Liberia is not a stranger to violence. The vice is deeply rooted in the country’s history. Violence runs as far back as the country’s foundation. The most vivid and recent picture of violence on the mind of Liberians is the brutal civil upheaval that caused the death of over a quarter of million people, ruined the fabrics of the development trajectory and destroyed basic social services. In short, violence rendered Liberia nothing, and violence is responsible for the current state of underdevelopment.
Given that violence is destructive, the human race decided to find means through which physical violence (caused by man) could be curbed or punished. Philosophers like Thomas Hobbes and Jean-Jacques Rousseau believed that a central authority is needed to ensure law and order. To the effect, Rousseau coined the social contract theory, arguing that the people agree to surrender their power to a central authority that provides their needs and keeps everyone safe. When the authority effectively and unbiasedly performs its duties, the issue of violence can be handled. It is then true in the reverse that the failure of the sovereign to perform its duties often leads to violence.

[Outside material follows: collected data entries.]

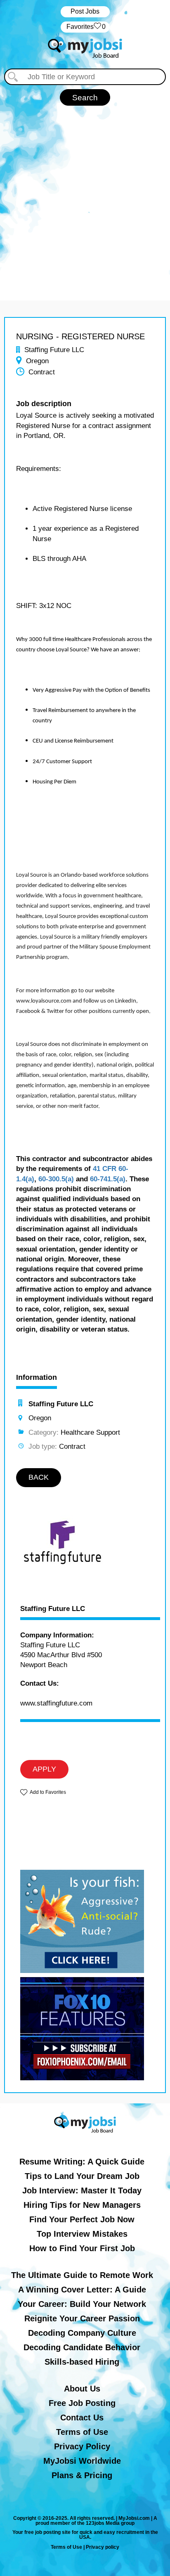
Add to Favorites (48, 1792)
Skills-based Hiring (82, 2361)
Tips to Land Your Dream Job (82, 2176)
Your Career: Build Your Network (82, 2304)
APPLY (44, 1769)
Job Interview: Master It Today (82, 2190)
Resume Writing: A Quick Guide (81, 2161)
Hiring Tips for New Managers (82, 2204)
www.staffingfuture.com (56, 1703)
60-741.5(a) (107, 1179)
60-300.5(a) (56, 1179)
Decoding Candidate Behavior (82, 2347)
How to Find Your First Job (82, 2248)
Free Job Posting (82, 2403)
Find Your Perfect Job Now (82, 2219)
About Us (82, 2388)
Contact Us (82, 2417)
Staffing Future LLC (52, 1609)
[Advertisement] (85, 195)
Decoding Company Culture (82, 2332)
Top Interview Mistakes (82, 2233)
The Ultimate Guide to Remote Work (82, 2275)
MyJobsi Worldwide (82, 2460)
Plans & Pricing (82, 2475)
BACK (38, 1477)
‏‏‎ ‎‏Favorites (85, 26)
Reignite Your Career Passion (82, 2318)
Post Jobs (85, 11)
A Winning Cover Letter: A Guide (82, 2289)
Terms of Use (82, 2431)
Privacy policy (102, 2547)
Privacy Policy (82, 2446)
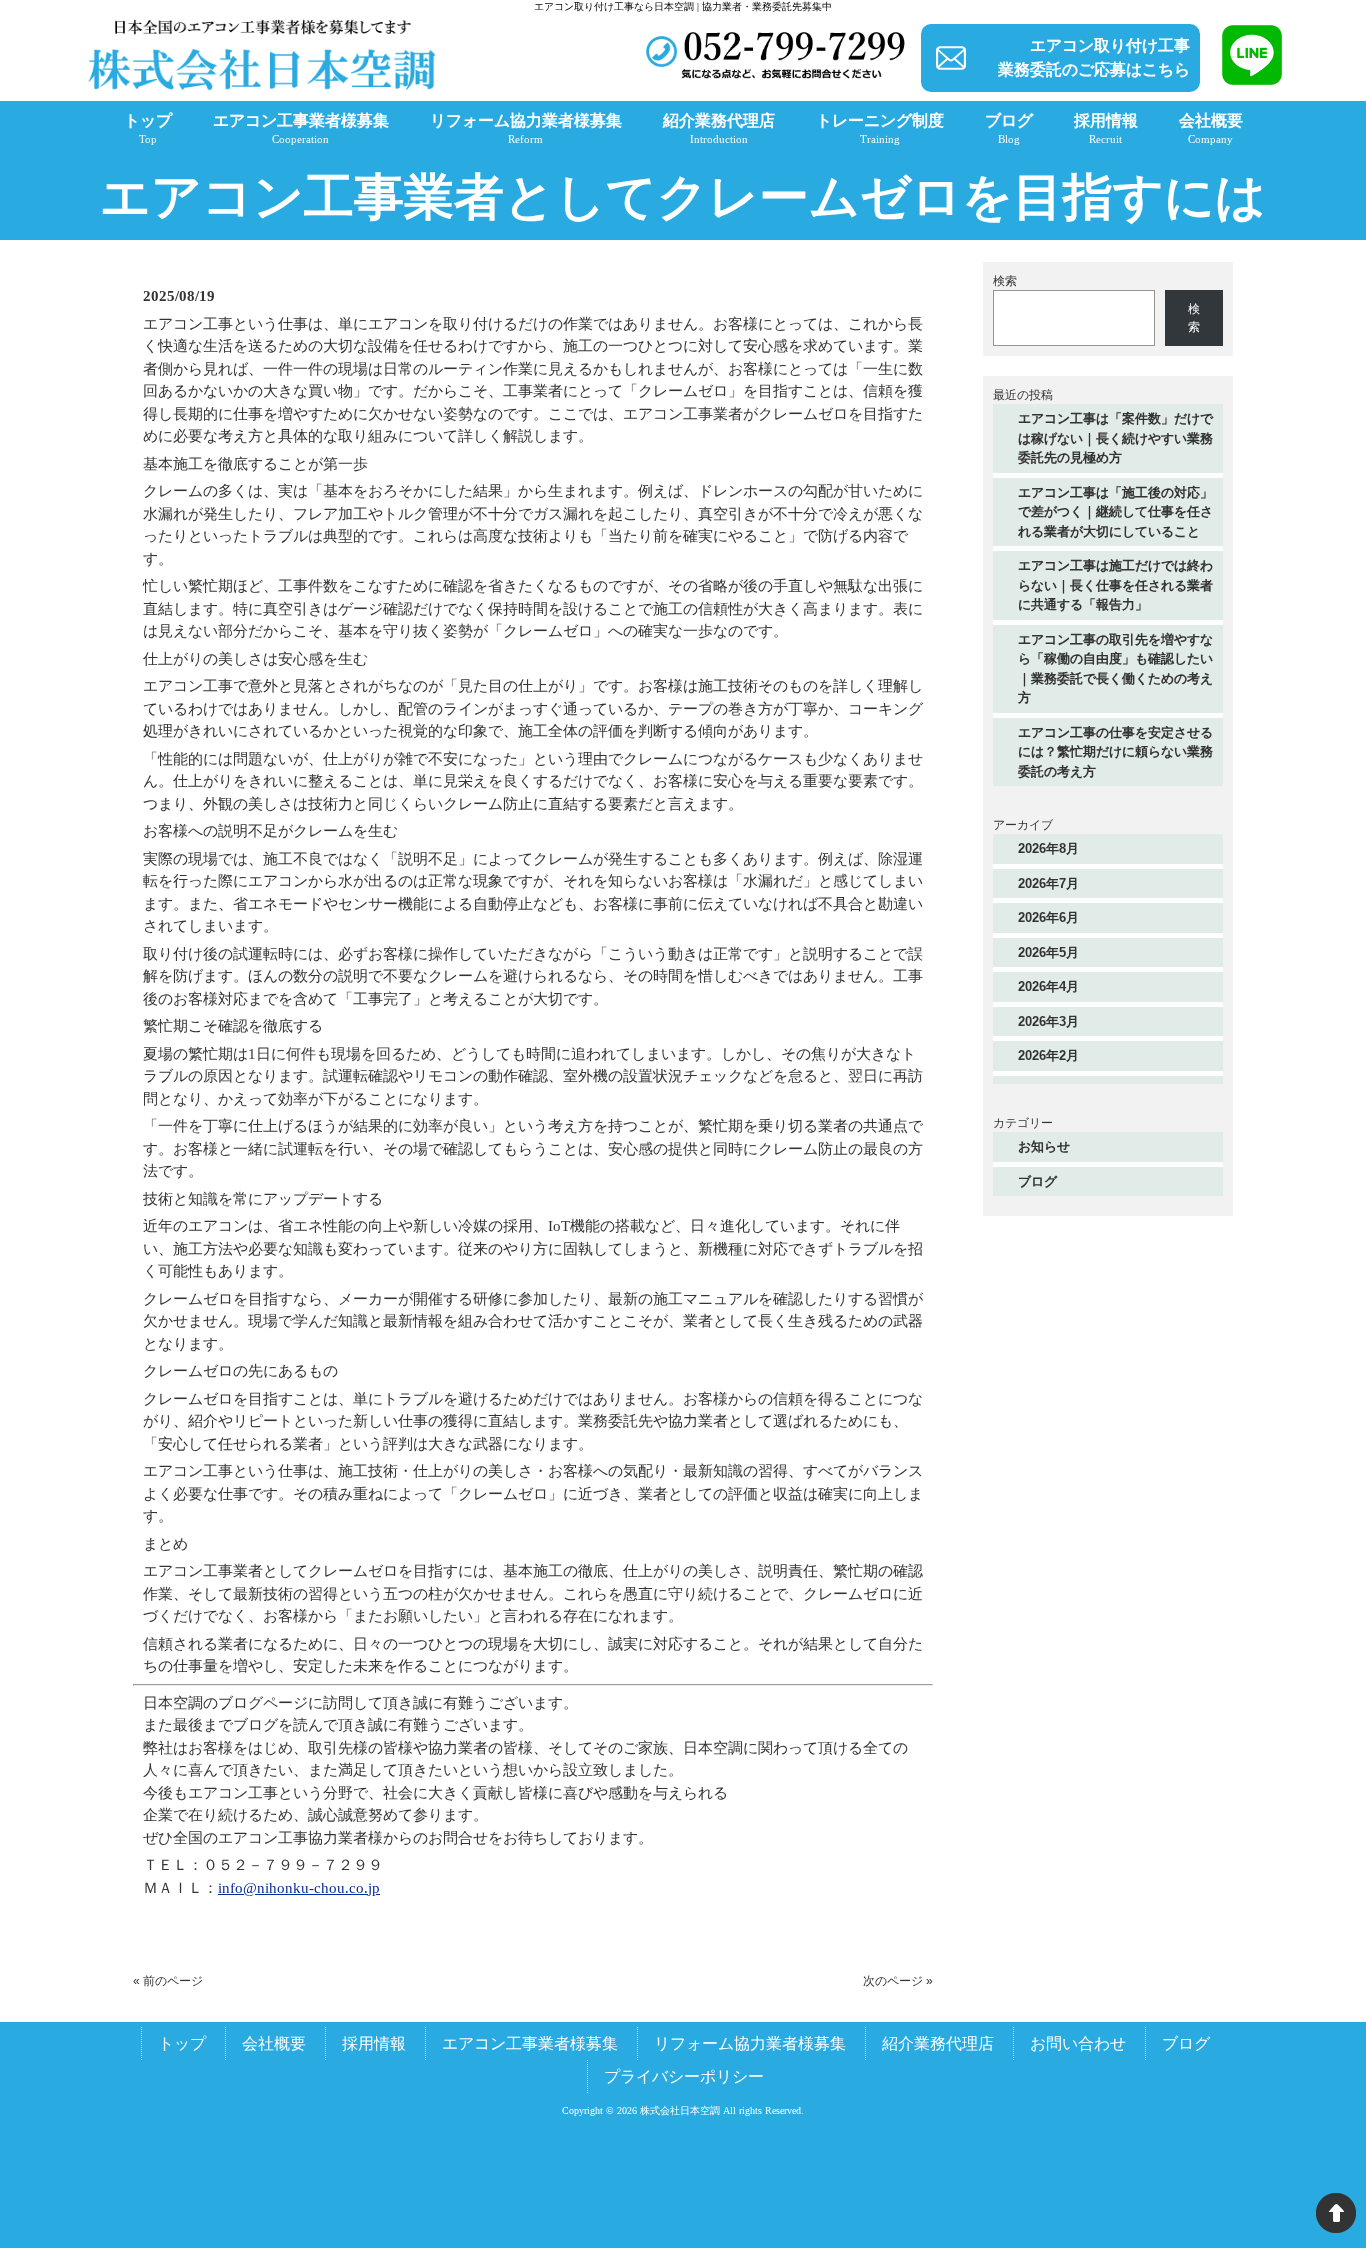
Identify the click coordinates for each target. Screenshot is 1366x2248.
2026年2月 (1048, 1055)
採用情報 (374, 2043)
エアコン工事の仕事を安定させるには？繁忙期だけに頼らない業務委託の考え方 (1115, 752)
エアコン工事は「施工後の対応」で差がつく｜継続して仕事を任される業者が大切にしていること (1115, 512)
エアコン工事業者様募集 (530, 2043)
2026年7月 (1048, 883)
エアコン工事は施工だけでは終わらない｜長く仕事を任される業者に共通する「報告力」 (1115, 585)
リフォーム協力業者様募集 (750, 2043)
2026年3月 (1048, 1021)
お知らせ (1044, 1146)
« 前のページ (168, 1981)
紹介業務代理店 (938, 2043)
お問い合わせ (1078, 2043)
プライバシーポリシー (684, 2076)
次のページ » (898, 1981)
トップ (182, 2043)
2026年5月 (1048, 952)
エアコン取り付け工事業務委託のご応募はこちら (1094, 57)
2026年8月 (1048, 848)
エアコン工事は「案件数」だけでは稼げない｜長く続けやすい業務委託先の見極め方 (1115, 438)
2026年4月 (1048, 986)
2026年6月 (1048, 917)
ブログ (1037, 1181)
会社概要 (274, 2043)
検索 (1005, 281)
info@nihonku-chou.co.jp (299, 1888)
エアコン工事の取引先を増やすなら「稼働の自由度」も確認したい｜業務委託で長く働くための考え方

The case in Liberia is closely associated with the failure of the sovereign to live up to its responsibilities. Groups of people who have lost faith in the sovereign or more specific, the law, have carried out some of the violence that have occurred in the country. Such violence of a group can be termed as mob violence. Mob violence is part of the violence permeated throughout the Liberian society because of distrust in the system. The mob can easily be gathered but difficult to disperse. The mob is made up of people with different motives.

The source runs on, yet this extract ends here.